_EXERCISE AIM_
Check each line of the records for "will"; collect those that have it.

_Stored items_
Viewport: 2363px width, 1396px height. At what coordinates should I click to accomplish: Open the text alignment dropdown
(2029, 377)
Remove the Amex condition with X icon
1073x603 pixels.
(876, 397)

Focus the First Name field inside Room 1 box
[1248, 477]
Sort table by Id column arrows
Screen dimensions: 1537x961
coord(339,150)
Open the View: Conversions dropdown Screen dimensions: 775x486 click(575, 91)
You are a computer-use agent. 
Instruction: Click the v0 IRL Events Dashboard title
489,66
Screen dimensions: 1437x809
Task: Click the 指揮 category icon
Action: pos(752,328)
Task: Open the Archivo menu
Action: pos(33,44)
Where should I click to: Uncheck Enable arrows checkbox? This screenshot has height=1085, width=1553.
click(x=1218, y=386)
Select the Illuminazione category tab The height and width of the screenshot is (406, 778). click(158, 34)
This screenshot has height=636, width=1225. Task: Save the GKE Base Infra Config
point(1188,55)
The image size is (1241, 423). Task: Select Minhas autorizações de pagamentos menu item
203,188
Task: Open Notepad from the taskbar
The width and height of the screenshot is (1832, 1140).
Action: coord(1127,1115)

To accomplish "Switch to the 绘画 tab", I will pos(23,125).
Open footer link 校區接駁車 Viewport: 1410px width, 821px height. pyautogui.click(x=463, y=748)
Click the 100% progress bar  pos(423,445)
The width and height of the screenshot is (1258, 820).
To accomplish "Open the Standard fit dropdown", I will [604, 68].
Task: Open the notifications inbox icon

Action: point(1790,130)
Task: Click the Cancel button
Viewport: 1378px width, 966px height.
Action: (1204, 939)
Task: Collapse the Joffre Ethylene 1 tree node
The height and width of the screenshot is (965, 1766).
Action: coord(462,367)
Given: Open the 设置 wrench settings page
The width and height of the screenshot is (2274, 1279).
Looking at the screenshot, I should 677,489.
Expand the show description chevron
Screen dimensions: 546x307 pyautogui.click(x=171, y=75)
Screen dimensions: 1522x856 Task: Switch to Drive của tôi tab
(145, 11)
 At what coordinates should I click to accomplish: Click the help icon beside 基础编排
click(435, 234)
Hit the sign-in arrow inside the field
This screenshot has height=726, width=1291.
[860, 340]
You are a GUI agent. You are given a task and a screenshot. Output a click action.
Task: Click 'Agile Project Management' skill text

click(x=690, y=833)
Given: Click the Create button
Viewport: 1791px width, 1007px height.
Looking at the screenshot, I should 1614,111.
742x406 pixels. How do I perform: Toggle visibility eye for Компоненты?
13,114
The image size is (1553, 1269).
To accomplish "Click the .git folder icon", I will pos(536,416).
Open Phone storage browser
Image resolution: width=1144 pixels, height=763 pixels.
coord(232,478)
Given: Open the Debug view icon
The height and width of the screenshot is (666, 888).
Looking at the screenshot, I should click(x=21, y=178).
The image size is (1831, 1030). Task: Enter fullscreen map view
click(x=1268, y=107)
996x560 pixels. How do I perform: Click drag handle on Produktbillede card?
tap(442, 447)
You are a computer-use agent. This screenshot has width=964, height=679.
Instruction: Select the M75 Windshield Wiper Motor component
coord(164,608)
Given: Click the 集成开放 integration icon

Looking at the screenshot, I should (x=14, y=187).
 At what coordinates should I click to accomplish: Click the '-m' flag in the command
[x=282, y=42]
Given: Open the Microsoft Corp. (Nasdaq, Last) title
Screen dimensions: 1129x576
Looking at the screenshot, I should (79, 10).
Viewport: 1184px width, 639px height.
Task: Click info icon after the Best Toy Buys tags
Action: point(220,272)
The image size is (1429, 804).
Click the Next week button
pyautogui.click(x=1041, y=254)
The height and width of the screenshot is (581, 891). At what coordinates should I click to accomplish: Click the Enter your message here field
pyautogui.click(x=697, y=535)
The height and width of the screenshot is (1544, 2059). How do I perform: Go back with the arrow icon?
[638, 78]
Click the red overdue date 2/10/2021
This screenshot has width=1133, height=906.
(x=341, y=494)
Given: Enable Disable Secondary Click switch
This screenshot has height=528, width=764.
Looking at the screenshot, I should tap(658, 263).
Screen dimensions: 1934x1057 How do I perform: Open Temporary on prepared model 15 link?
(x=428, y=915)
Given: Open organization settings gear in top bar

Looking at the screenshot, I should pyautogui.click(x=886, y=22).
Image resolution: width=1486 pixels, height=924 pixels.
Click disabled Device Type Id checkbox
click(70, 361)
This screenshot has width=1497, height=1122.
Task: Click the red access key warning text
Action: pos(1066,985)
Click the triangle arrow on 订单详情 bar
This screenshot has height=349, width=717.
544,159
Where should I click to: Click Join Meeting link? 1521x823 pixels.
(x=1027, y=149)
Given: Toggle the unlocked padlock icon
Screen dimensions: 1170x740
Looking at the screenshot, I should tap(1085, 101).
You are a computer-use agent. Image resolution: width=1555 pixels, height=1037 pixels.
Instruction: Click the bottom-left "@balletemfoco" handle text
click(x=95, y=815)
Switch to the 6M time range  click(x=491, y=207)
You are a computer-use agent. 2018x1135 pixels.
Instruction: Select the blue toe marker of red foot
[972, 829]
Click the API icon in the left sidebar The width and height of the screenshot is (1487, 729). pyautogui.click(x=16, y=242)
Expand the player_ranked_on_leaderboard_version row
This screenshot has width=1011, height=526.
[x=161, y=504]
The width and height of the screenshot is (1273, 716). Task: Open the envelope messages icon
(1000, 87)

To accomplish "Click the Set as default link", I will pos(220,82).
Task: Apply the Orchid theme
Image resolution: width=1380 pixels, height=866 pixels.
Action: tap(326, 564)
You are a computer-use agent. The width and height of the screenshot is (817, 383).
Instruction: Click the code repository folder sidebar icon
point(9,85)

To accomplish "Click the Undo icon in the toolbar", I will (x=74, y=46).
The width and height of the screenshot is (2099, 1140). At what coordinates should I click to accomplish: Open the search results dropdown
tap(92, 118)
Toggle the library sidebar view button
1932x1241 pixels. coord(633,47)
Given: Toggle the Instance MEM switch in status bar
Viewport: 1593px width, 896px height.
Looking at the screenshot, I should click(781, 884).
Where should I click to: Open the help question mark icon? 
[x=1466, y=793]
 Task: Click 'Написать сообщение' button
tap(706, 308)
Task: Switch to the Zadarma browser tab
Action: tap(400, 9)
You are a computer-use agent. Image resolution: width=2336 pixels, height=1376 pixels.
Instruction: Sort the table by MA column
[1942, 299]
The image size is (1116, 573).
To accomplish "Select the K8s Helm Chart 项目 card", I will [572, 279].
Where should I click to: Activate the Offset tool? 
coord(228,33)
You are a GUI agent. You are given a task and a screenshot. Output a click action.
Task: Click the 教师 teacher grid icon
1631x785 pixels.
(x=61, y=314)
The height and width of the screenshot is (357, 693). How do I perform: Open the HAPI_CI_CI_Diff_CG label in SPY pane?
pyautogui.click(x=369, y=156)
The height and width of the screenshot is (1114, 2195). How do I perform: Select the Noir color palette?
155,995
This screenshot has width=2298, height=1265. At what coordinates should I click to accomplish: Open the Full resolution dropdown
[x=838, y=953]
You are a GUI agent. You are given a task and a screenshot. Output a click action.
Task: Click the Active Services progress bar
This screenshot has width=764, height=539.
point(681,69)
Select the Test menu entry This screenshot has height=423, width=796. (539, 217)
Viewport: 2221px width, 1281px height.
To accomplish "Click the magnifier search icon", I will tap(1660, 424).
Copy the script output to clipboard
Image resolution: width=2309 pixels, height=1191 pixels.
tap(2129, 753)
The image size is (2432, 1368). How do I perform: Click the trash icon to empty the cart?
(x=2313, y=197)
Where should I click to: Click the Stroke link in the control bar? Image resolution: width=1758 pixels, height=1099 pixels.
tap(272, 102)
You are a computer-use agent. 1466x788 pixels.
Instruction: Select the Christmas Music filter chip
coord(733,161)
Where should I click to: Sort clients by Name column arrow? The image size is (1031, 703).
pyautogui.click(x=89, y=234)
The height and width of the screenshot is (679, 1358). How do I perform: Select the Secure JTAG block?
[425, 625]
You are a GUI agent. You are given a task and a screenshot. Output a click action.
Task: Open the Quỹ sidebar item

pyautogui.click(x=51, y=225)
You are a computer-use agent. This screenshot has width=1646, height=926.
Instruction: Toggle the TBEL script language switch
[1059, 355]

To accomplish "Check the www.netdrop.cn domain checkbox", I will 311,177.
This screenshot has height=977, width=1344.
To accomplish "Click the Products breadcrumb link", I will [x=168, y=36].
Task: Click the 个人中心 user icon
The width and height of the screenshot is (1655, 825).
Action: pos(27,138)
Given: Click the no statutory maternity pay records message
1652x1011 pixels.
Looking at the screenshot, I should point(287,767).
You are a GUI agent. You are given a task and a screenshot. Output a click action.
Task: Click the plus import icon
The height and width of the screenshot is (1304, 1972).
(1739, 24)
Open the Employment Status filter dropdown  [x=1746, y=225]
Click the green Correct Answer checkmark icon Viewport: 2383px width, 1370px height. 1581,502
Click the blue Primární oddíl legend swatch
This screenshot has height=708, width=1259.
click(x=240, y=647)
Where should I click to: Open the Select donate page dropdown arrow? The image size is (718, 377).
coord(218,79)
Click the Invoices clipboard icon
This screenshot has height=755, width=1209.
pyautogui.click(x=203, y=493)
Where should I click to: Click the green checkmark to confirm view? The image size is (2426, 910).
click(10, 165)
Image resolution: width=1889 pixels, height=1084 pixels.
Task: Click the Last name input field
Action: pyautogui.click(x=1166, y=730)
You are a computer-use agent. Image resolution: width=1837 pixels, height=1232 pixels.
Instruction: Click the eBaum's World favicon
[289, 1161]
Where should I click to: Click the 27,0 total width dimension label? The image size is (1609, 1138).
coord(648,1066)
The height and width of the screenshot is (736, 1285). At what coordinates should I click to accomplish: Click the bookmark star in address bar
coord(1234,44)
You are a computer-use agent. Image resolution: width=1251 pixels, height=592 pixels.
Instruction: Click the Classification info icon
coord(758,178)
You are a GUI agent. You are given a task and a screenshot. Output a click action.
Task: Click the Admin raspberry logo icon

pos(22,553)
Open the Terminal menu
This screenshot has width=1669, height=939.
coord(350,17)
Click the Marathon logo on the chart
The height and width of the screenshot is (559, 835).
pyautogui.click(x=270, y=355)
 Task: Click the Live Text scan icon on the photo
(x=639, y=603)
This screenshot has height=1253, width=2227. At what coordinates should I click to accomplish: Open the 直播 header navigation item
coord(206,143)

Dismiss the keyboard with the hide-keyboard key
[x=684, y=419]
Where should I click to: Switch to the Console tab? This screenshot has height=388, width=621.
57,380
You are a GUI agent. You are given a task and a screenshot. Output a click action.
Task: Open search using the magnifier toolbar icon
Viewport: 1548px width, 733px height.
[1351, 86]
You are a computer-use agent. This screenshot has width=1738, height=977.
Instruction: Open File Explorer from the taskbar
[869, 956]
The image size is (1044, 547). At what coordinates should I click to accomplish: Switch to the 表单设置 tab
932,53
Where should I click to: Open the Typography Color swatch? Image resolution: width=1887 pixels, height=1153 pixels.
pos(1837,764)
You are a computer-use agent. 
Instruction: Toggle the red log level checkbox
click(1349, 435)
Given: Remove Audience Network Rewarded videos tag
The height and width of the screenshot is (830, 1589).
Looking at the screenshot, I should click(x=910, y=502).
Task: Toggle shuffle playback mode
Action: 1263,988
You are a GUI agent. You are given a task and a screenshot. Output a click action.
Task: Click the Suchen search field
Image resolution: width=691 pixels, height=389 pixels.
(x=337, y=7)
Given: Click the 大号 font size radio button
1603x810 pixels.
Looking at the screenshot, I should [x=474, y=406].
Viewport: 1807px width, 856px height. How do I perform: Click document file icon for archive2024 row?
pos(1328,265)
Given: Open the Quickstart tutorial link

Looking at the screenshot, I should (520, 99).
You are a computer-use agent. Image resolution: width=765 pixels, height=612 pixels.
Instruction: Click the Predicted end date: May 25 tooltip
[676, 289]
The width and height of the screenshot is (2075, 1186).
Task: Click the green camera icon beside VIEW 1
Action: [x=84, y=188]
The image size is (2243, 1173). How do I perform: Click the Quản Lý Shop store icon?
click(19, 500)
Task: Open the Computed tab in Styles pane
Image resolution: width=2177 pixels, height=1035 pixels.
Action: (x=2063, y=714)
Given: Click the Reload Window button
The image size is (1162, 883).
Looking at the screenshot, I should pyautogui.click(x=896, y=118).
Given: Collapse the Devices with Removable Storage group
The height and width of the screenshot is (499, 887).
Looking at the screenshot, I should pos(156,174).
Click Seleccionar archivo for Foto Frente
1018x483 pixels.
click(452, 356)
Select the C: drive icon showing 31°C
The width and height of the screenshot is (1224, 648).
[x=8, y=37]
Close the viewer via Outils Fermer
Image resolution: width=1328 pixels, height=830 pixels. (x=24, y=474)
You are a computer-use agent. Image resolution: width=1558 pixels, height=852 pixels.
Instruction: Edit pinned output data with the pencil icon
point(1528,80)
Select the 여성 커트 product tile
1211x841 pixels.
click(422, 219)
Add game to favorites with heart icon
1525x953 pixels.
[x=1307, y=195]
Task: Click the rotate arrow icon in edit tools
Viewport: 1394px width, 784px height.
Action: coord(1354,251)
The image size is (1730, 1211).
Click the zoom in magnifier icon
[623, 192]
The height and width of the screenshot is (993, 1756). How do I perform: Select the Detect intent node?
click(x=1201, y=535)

_ANSWER SPACE_
To accomplish "Switch to the 绘画 tab", I will pos(23,125).
To accomplish "Open the Standard fit dropdown", I will [604, 68].
To accomplish "Click the .git folder icon", I will pos(536,416).
To accomplish "Click the Set as default link", I will pos(220,82).
To accomplish "Click the Undo icon in the toolbar", I will (x=74, y=46).
To accomplish "Select the K8s Helm Chart 项目 card", I will [572, 279].
To accomplish "Click the magnifier search icon", I will tap(1660, 424).
To accomplish "Check the www.netdrop.cn domain checkbox", I will 311,177.
To accomplish "Click the Products breadcrumb link", I will [x=168, y=36].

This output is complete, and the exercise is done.